To best understand the philosophy behind natural wine, a visit to a natural winery is a must.

Bloomer Creek, a rustic hardwood winery a few hundred feet inland from the southeastern shore of Seneca Lake, is owned by husband and wife Kim Engle and Debra Bermingham. A former art professor at Cornell University, Bermingham’s dreamy still life paintings adorn the winery’s walls.

Together, they churn out limited batches of spontaneously fermented wines. That means they leave the inoculation — the moment the yeast and bacteria come in contact with the liquid — up to whatever organisms happen to be in the air or on the grapes being fermented.

Engle entered the wine world in 1978 working the vineyards surrounding Cayuga Lake during a frosty harvest. He and Bermingham opened Bloomer Creek in 1999.
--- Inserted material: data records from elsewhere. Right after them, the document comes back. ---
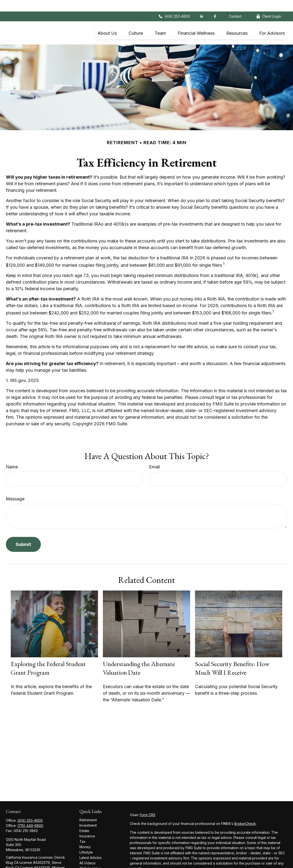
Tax (82, 830)
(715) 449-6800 (30, 814)
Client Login (268, 5)
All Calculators (90, 857)
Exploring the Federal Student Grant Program (48, 657)
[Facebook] (215, 5)
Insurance (87, 825)
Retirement (88, 808)
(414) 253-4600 (174, 5)
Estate (84, 819)
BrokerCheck (245, 812)
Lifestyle (86, 841)
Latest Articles (90, 846)
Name (12, 455)
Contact (235, 5)
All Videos (87, 851)
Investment (88, 814)
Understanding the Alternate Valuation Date (139, 657)
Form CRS (148, 803)
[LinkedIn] (202, 5)
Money (85, 835)
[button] (107, 21)
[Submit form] (23, 533)
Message (15, 487)
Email (154, 455)
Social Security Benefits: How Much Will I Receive (232, 657)
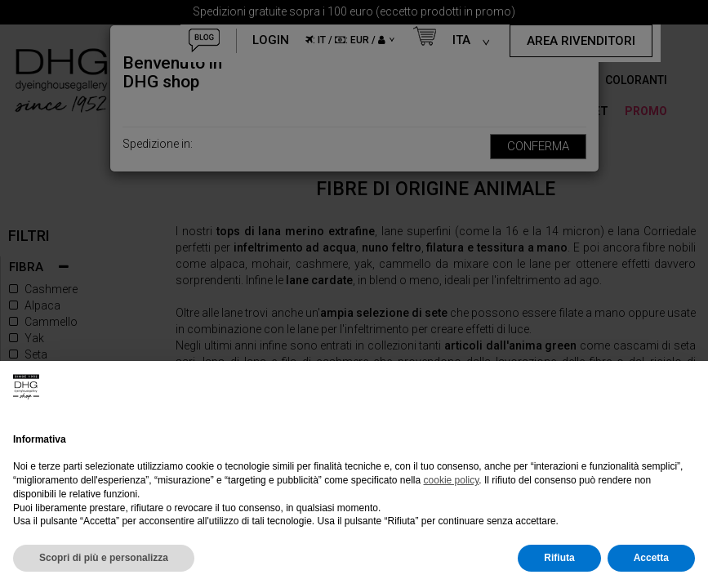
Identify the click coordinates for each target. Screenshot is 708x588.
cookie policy (452, 480)
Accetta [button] (651, 558)
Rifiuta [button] (559, 558)
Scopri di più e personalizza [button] (104, 558)
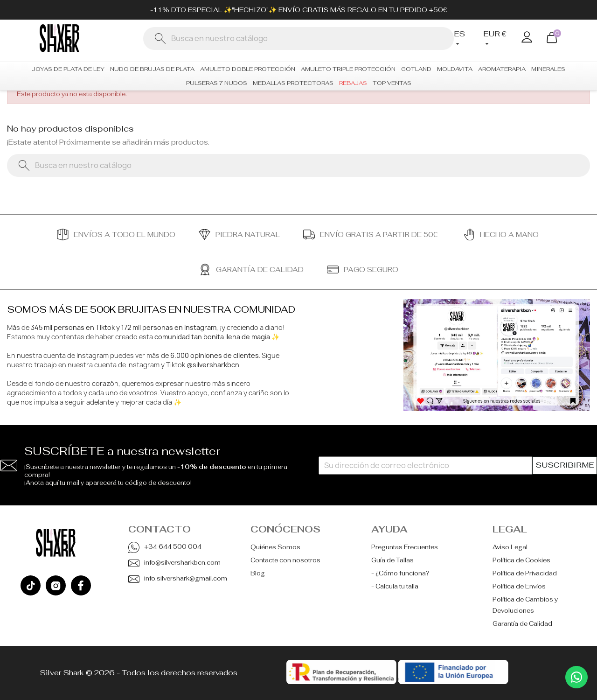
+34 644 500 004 (173, 546)
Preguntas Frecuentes (404, 547)
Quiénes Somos (275, 547)
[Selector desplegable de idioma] (461, 38)
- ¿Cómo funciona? (400, 573)
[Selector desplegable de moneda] (495, 38)
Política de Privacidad (525, 573)
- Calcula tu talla (395, 586)
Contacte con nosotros (285, 560)
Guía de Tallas (392, 560)
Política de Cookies (521, 560)
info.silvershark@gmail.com (186, 578)
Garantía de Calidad (522, 623)
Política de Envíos (519, 586)
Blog (257, 573)
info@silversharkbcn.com (182, 562)
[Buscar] (298, 38)
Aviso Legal (510, 547)
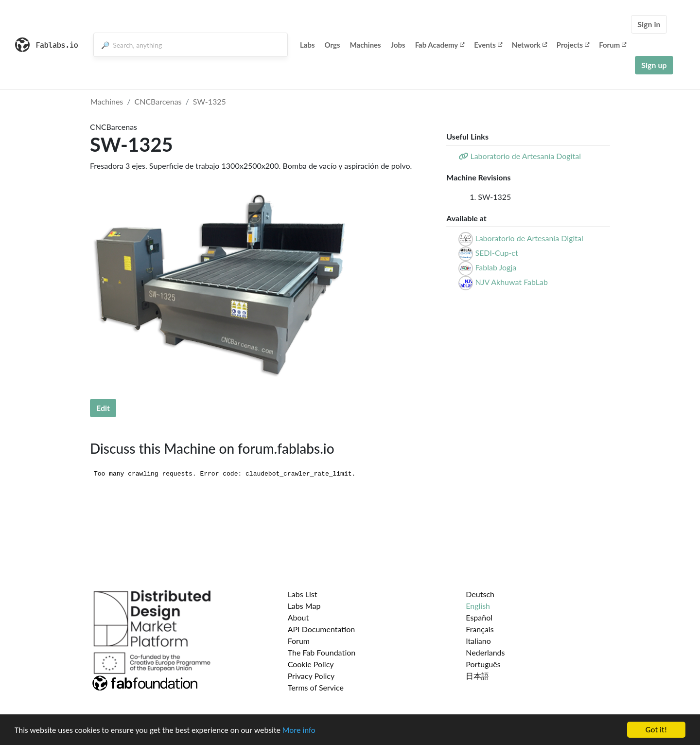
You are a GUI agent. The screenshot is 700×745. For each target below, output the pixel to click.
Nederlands (485, 652)
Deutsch (480, 594)
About (298, 617)
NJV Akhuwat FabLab (511, 282)
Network (529, 45)
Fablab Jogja (495, 267)
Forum (612, 45)
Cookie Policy (311, 664)
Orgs (332, 45)
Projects (573, 45)
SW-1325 (210, 101)
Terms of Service (315, 687)
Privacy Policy (311, 675)
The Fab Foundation (322, 652)
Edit (103, 408)
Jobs (398, 45)
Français (479, 629)
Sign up (654, 65)
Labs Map (304, 605)
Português (483, 664)
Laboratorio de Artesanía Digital (529, 238)
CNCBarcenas (158, 101)
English (478, 605)
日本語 (477, 675)
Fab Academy (440, 45)
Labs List (302, 594)
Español (479, 617)
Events (488, 45)
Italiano (478, 640)
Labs (307, 45)
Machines (366, 45)
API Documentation (321, 629)
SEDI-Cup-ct (496, 252)
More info (299, 730)
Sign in (648, 24)
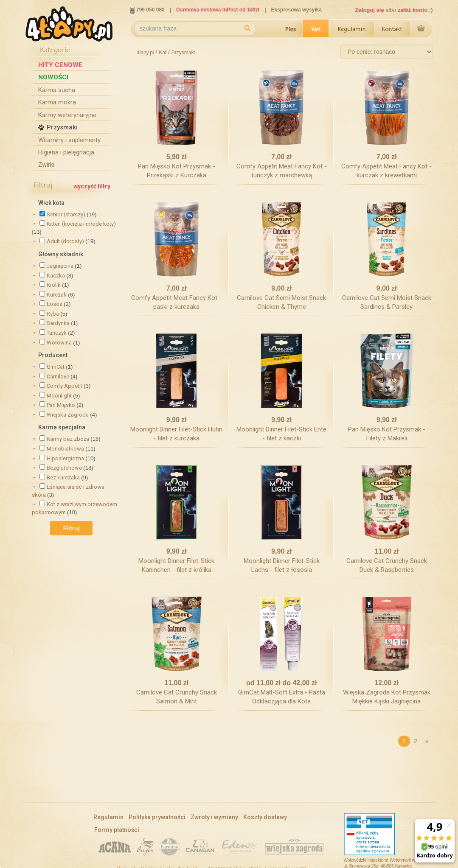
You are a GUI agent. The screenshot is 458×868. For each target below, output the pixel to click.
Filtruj (71, 528)
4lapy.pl (145, 53)
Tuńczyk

“I would say we started fooling with spontaneous fermentations in around 2006 or 2007,” Engle said. “There seemed to be interest around the industry at that time, but because when you first do it, there’s a lot of volatile compounds produced, it makes a lot of conventional winemakers nervous, and they all backed off.”
click to enlarge Kim Engle (left) and Debra Bermingham of Bloomer Creek in Hector. - PHOTO BY JACOB WALSH
  • PHOTO BY JACOB WALSH
  • Kim Engle (left) and Debra Bermingham of Bloomer Creek in Hector.

For a two-person operation pumping out 2,000 cases per year, Bloomer Creek has made a splash.

Last year, New York Times wine critic Eric Asimov ranked the winery’s White Horse Red in the top 10 of New York wines. That same year, Times restaurant critic Pete Wells toted a bottle of Bloomer Creek’s 2018 Riesling to an annual pre-Thanksgiving food-and-drink writer meal. In 2014, The Village Voice heralded Bloomer Creek as “hallowed ground.”

The accolades are deserved. Over samples of goat cheese from nearby Lively Run Dairy Farm, Engle and Bermingham poured tastes of three of their offerings.

Their age-defying 2013 cabernet franc burst with a fresh, sweet cherry overtone ahead of a mild oakiness and a mouth-drying finish of tannins. The riesling and gewurztraminer blend “orange wine” balanced a pleasant funkiness atop a juicy, pithy blend of nuanced notes. The riesling Pétillant Naturel, a light sparkling natural wine, offered a subtle sweetness undercut with notes of peach and nectarine against a backdrop of ethereal funk from the wild yeast.

“This is how wine used to be made before everybody got involved with sort of interfering with it,” Bermingham said.

At Aldaskeller, Opalich aims to capture some of that magic.

“We want to cultivate an environment where people are coming in and learning as much as they can, and hopefully I learn something from them too,” Opalich said.
“That’s really the beauty of it all.”